In such cases the spontaneous methods would obviously be out of place; no call need be made or should be made on the students’ natural powers of language-assimilating. They would proceed by way of analysis and synthesis, and instead of retaining the actual language-material itself would retain merely the laws which govern the functioning of the language.

We might place in this category of students those whose subsequent intention is to teach the language to others. It may not be necessary for the language-learner to know much about the theory of phonetics, but the language-teacher must possess a considerable knowledge of phonetic theory both general and as applied to the particular language in which he is an instructor. The learner need know little about the sciences dealing with inflexions, sentence-construction, or meanings; but the teacher must know a good deal about these things in order that he may foresee the special difficulties which his pupils will encounter, and devise the necessary exercises to overcome them.
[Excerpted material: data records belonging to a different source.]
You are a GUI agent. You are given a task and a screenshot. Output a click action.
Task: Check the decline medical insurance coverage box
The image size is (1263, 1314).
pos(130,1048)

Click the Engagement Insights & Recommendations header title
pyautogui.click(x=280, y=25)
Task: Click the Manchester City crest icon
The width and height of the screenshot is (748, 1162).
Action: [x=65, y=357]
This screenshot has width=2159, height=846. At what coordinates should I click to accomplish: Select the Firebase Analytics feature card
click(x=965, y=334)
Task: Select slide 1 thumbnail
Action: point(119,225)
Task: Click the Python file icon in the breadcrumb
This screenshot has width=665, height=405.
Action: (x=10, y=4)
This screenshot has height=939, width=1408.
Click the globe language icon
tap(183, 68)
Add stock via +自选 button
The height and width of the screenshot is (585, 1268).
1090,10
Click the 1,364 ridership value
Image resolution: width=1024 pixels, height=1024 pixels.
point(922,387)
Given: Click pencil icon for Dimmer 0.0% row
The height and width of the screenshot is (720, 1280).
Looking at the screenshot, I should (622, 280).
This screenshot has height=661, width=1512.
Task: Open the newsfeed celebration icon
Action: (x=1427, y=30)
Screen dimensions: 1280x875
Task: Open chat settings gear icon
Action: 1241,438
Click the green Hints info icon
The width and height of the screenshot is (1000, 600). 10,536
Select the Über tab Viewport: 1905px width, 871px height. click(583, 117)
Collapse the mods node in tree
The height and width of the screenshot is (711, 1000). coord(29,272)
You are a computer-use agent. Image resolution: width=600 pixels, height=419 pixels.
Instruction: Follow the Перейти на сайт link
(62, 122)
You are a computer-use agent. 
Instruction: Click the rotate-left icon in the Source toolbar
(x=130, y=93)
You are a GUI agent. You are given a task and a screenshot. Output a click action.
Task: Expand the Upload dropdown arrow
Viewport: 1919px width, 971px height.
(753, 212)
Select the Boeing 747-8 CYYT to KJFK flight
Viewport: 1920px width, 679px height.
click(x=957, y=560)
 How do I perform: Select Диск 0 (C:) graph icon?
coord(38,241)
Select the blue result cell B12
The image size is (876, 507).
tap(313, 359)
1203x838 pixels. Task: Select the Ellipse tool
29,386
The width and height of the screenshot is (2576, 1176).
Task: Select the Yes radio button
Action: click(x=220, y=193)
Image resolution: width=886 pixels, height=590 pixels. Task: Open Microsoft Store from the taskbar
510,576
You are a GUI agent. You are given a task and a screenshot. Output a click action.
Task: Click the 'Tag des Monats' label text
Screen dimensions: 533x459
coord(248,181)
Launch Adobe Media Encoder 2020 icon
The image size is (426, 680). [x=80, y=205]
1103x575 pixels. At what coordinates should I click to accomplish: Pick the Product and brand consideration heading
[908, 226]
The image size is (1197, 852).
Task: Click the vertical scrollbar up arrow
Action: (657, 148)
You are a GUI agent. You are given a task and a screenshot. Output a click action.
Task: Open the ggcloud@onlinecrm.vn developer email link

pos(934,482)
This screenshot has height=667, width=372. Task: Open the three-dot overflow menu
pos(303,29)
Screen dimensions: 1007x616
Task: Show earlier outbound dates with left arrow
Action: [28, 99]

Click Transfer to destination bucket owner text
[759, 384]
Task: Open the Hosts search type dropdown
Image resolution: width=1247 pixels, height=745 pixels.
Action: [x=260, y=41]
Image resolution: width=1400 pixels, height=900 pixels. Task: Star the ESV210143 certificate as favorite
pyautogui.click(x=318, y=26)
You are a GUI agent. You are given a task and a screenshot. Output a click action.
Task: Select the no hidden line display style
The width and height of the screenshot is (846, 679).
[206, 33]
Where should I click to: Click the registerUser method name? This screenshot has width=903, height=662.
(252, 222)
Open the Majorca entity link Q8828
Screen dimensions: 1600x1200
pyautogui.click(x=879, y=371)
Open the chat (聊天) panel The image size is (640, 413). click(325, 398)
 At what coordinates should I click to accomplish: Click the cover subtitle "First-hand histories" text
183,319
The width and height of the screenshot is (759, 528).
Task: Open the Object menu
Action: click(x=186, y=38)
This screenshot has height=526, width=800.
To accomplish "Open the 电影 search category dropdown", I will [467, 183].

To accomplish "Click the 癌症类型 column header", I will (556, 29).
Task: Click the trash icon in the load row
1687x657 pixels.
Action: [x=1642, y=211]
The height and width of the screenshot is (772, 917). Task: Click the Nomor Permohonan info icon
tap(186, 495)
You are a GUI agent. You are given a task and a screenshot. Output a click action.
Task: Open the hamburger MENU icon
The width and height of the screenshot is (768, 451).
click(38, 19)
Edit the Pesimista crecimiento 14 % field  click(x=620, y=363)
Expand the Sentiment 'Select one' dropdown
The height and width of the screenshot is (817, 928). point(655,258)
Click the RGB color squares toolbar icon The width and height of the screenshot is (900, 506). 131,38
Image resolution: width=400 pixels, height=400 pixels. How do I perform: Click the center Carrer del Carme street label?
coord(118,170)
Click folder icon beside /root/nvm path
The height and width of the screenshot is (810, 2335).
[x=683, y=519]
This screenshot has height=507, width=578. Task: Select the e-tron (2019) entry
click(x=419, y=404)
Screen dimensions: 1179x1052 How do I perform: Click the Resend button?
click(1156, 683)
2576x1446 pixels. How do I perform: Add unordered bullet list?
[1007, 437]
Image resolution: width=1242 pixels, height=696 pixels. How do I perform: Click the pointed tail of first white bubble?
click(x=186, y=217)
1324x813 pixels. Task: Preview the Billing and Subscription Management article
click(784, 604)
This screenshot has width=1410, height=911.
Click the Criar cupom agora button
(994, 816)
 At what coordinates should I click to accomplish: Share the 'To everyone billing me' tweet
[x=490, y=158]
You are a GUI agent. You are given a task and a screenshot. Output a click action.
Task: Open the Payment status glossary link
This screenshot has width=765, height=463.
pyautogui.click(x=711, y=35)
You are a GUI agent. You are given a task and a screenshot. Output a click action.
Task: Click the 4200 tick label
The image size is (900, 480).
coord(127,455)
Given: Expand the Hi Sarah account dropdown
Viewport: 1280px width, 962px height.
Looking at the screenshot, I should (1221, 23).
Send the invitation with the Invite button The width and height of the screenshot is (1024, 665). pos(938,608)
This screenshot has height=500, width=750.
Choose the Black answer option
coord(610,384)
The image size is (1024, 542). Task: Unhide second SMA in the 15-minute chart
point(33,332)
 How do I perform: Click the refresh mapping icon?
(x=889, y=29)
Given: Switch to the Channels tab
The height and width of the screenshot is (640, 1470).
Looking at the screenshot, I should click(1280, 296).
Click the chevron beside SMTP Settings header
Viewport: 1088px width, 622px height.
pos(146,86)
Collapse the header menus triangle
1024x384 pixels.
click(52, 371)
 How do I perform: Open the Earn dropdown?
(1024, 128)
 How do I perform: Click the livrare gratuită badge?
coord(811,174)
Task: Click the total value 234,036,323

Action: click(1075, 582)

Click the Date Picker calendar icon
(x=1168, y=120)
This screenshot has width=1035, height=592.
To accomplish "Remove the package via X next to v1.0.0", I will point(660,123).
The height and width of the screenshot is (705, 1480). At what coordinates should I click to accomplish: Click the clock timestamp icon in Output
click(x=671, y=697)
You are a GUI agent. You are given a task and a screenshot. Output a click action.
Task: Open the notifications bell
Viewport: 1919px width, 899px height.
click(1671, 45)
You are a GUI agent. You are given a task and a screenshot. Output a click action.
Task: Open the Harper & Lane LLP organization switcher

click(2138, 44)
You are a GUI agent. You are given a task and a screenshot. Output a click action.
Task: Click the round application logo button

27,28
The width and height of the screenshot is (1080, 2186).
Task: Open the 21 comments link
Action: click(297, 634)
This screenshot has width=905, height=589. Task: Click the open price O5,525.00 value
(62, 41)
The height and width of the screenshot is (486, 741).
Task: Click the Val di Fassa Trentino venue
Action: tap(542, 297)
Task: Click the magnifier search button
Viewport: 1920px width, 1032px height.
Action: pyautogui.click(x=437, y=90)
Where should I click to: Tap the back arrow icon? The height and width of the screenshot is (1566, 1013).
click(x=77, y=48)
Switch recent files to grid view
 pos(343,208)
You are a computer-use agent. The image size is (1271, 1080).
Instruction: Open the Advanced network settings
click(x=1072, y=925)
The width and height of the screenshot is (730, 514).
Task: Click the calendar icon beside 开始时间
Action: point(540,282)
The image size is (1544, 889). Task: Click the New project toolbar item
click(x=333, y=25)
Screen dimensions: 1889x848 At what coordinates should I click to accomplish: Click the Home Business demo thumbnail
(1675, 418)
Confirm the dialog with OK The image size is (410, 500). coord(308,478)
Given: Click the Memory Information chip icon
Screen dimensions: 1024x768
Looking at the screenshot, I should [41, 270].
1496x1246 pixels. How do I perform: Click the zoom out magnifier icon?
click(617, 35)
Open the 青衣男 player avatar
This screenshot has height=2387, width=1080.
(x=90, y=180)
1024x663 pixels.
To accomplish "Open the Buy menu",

The technical side of language will therefore be of importance to all who are or who intend to become teachers, and such knowledge, like any other technical knowledge, is acquired by methods unrelated to our spontaneous capacities for assimilating normal colloquial speech.

The four series of considerations set forth above are sufficient to show that it would be either unwise or impossible to proceed by the sole aid of nature or by the reconstitution of natural conditions. Language-study is such a complex thing, with so many aspects, and it requires to be looked at from so many points of view, that we must enlist all our capacities when striving to obtain the mastery we desire; we must not neglect our spontaneous powers, nor should we despise our intellectual powers; both are of service to us, both have their place in a well-conceived programme of study, each will to a certain extent balance the other and be complementary to it. An excess on either side may be prejudicial to the student, and one of the more important problems before the speech-psychologist is to determine in what circumstances and on what occasions each should be used. More will be said on this particular phase of the subject in Chapter [XV] (“The Multiple Line of Approach”).

CHAPTER IV
THE STUDENT AND HIS AIM

What is the best method of language-study? This fundamental question is one which is continually asked by all those who are seriously engaged in teaching or in learning a foreign language. We say ‘seriously’ and lay stress on the word, for among teachers and students there are many, unfortunately, who are not disposed to take their work seriously, who see no necessity for any earnest consideration of the ways and means to be adopted. They are content to teach as they themselves have been taught, or to learn as others have learnt before them, without inquiring whether the plan or the programme is a sound one, without even inquiring whether the method is one which is likely to produce any good results whatever. But the serious teacher or student, who wishes to perform efficient work, must of necessity ask himself whether the path he has chosen is one which will lead anywhere near the desired end or ends. He may experiment with various methods and try a number of different systems in order to ascertain which of these secures the best results, and after many such trials he may either hit upon what seems to be an ideal type of work and stick to it, or, dissatisfied with everything he has tried, he may once again seek counsel and ask once more the old and hackneyed question: What is the best method of language-study?

The first answer which suggests itself is: “The best method is that which adopts the best means to the required end,” and indeed this is perhaps the only concise answer which can be furnished off-hand. But the answer is not satisfactory; it is too general, and so true that it ranks as a truism; it is resented as being a facetious manner of shelving the question. The inquirer has every right to return to the charge and to put the supplementary question: “What is the method which adopts the best means to the required end?”